Lord O'Donnell said that it would take parliament" years and years" to separate fully from the EU, despite the UK's historic vote for Brexit in June.
O'Donnell was cabinet secretary - leading the civil service - from 2005 to 2011 and now sits in the House of Lords. Previously he also served as permanent secretary to the Treasury from 2002 to 2005.
"It very much depends what happens to public opinion and whether the EU changes before then," he told the Times.
"Lots of people will say 'we've had the referendum, we've decided to go out, so that's it, it's all over'
"It might be that the broader, more loosely aligned group is something that the UK is happy being a member of.
"While we can leave relatively quickly, what leaving means is a huge administrative and legislative change because of all of those rules and laws and directives that have been implemented over this last 40 years.
"My instinct is we will almost certainly stick with them and say 'OK, we'll keep them for now', so you can leave with everything in place."

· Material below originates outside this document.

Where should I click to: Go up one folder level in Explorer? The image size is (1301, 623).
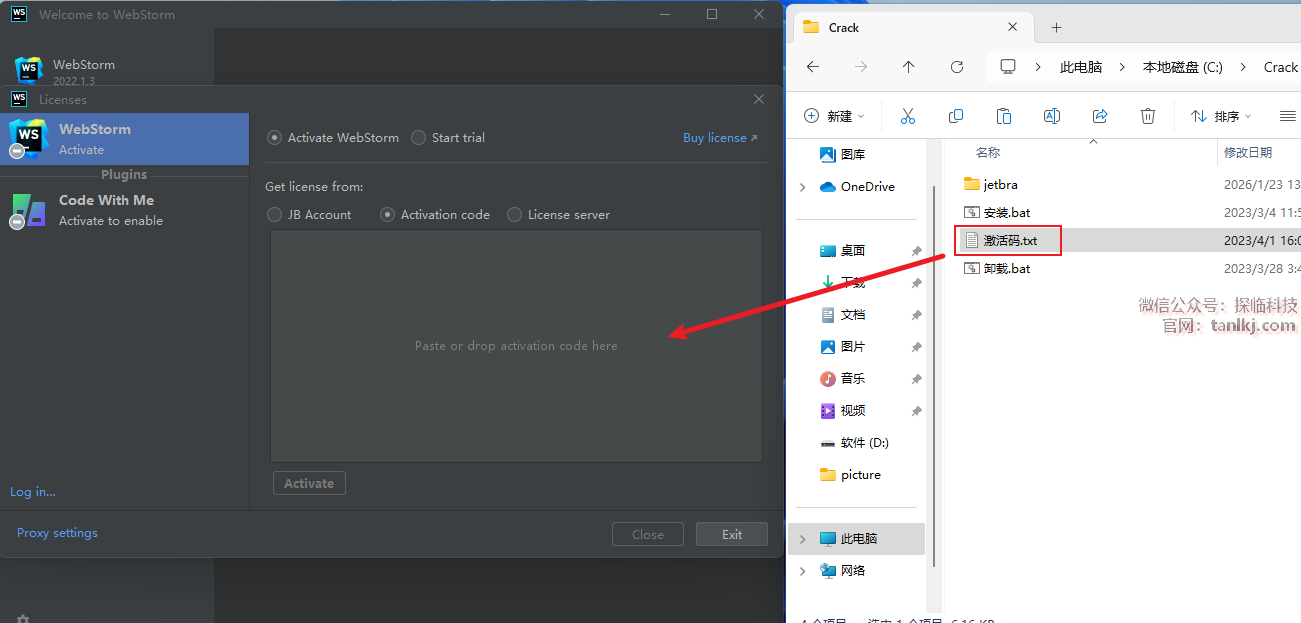(x=908, y=67)
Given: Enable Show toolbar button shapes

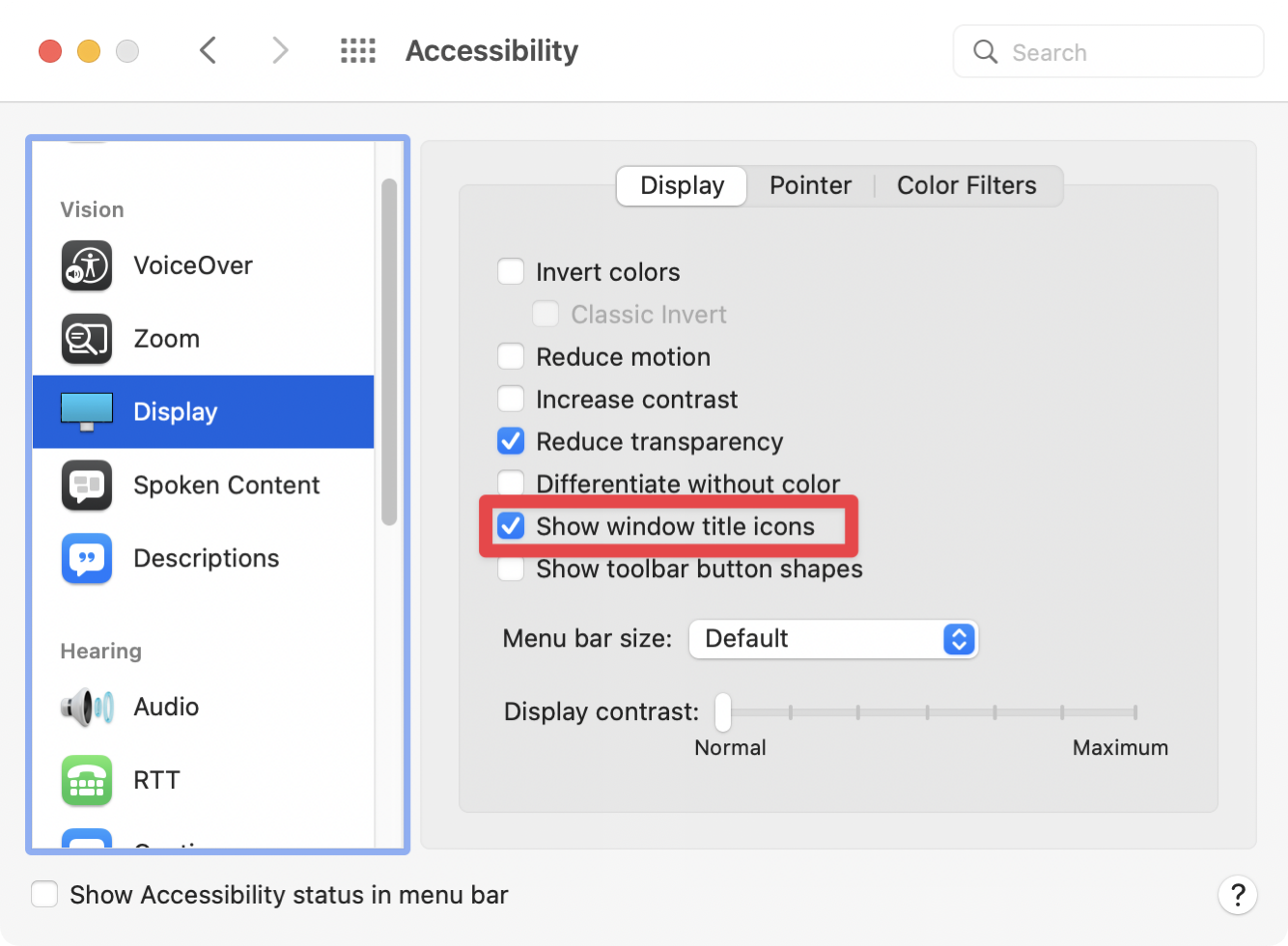Looking at the screenshot, I should [x=511, y=570].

The statements come months after the UK voted by a margin of 52 per cent to 48 per cent to leave the EU.
Labour leadership contender Owen Smith has pledged a second referendum on the issue once the details of Brexit have been ironed out, while Prime Minister Theresa May has maintained that "Brexit means Brexit".
O'Donnell added that May now has a very difficult job. "She's got to corral all these different individuals, come up with precisely what version of Brexit we want, what works best for the British people, and then go about implementing it," he said.